But I think the only really quantifiable things in regards to art are:
1. Its physical properties, which are irrelevant to its artistic merit.
2. The fact that some piece of art is popular or not with people into that type of art.
So basically, a great piece of art is any piece of art (book, painting, movie, TV show, videogame, comic book, etc) that many people who are into that kind of art generally consider great. Casablanca is a movie that many people into movies love, so its a great movie.
Things don't have to be absolutely "quantifiable" in the sense of being numeric and precise. There are community standards which we can understand, in principle, even if they're hard to apply, in practice. We can discuss composition, shot length, theme, acting quality, blocking, SFX, lighting set-ups, etc., relative to these standards and have fruitful discussions to the extent that these allow us to arrive at an agreeable conclusion.
Are there cosmic standards of art? Would reasonable Gribnars of planet Krathag be forced to admit Casablanca is a classic? Maybe not. But we haven't met them yet. That stated, we can look for aesthetic preferences which are biologically grounded (e.g., the preference for symmetry, the preference for some musical chords over others, stories that speak to the human condition), and those can be investigated scientifically. We can also look to community standards, and relative to a community judge an artwork by those standards. We can talk to each other and see what standards we share in common and use those local commitments to arrive at local conclusions (e.g., our local assessment of the quality of Casablanca). Finally, we can attempt to work from our own standards if we minimally wish to justify an evaluation to ourselves.

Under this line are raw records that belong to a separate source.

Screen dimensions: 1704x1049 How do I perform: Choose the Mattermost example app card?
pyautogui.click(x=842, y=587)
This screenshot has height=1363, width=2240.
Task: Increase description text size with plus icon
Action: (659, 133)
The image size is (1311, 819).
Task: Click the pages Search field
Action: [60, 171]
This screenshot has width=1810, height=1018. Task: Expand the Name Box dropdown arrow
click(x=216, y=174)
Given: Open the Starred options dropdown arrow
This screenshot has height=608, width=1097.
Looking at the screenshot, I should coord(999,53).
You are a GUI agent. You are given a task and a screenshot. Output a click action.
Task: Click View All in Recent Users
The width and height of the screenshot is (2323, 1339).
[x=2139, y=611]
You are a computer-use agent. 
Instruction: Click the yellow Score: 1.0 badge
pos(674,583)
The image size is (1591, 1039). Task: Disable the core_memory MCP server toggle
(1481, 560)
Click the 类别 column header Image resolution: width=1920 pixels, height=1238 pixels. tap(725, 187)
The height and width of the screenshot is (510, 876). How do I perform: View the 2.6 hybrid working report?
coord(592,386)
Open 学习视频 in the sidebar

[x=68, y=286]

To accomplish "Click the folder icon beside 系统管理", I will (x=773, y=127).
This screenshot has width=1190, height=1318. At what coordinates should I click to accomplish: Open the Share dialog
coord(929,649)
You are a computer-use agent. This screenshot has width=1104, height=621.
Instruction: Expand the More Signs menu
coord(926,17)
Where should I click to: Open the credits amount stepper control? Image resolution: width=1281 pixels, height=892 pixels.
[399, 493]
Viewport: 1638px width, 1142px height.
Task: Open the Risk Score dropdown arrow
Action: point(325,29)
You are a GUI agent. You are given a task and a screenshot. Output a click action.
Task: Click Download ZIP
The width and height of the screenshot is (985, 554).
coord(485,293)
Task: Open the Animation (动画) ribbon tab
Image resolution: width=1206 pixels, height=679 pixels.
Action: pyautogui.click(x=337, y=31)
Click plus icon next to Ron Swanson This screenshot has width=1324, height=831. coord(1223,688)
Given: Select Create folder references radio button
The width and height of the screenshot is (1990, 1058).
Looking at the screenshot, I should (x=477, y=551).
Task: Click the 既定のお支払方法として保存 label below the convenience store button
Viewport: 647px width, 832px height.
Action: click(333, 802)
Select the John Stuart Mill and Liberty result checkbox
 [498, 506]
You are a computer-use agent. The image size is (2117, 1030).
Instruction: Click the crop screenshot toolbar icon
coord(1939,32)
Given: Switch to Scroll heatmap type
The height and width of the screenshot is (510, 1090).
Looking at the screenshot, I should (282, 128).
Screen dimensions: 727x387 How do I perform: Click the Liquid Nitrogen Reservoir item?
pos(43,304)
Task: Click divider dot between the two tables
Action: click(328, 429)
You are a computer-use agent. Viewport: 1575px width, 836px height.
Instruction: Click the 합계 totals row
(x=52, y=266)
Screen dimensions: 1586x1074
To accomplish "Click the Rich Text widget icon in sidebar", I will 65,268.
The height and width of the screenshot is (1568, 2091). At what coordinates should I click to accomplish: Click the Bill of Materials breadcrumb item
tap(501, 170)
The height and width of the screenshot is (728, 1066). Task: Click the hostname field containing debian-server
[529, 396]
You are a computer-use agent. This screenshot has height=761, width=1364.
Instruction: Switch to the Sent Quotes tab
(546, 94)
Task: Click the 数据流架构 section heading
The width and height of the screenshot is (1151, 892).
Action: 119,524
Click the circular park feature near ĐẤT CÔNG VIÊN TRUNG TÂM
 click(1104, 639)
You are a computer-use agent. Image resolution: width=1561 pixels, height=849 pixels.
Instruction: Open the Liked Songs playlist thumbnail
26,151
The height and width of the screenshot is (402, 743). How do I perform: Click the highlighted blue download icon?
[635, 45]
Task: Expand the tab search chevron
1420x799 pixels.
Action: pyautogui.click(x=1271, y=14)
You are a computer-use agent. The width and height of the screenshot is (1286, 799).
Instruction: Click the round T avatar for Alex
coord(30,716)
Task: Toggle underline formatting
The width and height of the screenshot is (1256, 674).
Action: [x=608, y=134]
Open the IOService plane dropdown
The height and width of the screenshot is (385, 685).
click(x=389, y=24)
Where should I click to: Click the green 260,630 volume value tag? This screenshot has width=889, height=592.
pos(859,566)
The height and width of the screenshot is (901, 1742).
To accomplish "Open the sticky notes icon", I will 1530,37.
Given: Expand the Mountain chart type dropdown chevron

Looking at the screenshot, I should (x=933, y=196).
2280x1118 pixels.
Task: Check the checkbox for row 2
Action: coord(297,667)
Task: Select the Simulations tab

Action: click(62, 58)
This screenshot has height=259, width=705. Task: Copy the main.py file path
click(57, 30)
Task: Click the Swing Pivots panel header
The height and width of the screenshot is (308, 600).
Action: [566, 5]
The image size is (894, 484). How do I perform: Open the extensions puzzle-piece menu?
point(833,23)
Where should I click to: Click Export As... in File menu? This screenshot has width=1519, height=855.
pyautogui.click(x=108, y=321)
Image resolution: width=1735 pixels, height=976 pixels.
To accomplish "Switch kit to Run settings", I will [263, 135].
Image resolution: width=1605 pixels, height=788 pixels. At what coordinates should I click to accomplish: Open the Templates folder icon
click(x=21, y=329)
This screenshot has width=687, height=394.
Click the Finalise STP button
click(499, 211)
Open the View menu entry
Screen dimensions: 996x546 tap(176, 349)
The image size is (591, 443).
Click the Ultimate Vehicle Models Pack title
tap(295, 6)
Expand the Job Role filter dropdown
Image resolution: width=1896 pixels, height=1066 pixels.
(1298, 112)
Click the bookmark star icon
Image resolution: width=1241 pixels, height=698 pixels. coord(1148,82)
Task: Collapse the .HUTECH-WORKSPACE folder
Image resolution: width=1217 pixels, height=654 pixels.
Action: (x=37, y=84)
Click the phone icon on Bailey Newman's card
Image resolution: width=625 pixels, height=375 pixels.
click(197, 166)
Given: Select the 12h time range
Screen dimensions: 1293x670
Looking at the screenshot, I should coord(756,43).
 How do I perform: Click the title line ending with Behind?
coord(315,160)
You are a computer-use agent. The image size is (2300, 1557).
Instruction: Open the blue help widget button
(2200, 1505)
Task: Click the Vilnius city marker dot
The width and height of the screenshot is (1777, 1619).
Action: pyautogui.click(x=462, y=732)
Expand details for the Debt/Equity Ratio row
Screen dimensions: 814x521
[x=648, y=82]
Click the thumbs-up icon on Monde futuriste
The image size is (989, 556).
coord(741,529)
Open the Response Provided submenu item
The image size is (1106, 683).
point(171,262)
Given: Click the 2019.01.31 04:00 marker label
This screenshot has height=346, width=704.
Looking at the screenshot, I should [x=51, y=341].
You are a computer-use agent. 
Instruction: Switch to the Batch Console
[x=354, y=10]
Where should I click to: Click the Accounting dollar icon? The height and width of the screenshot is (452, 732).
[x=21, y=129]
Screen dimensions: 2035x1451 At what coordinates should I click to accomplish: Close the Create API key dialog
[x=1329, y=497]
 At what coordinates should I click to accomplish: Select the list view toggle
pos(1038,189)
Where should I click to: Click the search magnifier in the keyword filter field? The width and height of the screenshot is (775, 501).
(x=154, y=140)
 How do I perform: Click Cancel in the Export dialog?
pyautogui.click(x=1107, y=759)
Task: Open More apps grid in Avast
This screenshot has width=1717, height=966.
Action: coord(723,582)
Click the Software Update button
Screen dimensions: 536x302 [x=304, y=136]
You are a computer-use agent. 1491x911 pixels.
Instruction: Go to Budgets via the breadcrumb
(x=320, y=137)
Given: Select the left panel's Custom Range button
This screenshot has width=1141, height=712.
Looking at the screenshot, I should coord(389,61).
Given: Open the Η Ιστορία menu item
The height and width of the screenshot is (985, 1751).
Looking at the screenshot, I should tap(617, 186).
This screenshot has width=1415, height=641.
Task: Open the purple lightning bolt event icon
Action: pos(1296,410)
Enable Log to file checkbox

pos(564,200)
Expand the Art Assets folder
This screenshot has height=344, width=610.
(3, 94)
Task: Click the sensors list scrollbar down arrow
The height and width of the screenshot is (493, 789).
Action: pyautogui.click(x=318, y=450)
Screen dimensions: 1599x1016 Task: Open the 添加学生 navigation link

I think we need to resist the temptation to cut the Gordian Knot and cash out for a "TomaYtoH/TomAHto" relativism (i.e., let's call the whole thing off) in which no one is really right or really wrong. In a cosmic sense, it is likely that no one really is, but this does not mean that cannot strive to have productive conversations, arrive at temporary closures and pronounce local conclusions. There are all sorts of things that we may appeal to as relatively externalized guardrails. The pleasure of aesthetic conversation is taking an intellectual stroll with others and work our way along them and towards them (allowing our conversation not to entirely dive off the cliff into the abyss of absolute subjectivism).